Records for this exercise section start

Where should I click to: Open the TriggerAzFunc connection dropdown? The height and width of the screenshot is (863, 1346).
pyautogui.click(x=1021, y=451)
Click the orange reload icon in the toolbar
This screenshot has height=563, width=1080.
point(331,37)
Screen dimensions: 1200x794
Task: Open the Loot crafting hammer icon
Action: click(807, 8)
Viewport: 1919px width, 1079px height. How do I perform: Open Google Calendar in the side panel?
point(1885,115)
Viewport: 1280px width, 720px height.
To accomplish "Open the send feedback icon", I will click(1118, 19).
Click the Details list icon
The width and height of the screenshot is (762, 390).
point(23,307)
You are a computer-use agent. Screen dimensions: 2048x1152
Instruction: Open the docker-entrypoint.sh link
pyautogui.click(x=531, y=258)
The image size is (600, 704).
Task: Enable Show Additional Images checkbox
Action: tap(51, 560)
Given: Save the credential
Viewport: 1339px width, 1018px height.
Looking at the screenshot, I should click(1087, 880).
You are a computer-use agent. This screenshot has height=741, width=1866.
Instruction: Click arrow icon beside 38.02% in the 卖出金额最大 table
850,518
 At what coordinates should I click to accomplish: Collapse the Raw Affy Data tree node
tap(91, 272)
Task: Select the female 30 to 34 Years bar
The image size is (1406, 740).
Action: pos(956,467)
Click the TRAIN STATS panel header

Records for this exercise section end

■ **Exercise aim**: Each line from the one with "Task: Select the female 30 to 34 Years bar" through the last line of the records must be written out word for word. Include nothing else.

■ **Completed task**:
Task: Select the female 30 to 34 Years bar
The image size is (1406, 740).
Action: pos(956,467)
Click the TRAIN STATS panel header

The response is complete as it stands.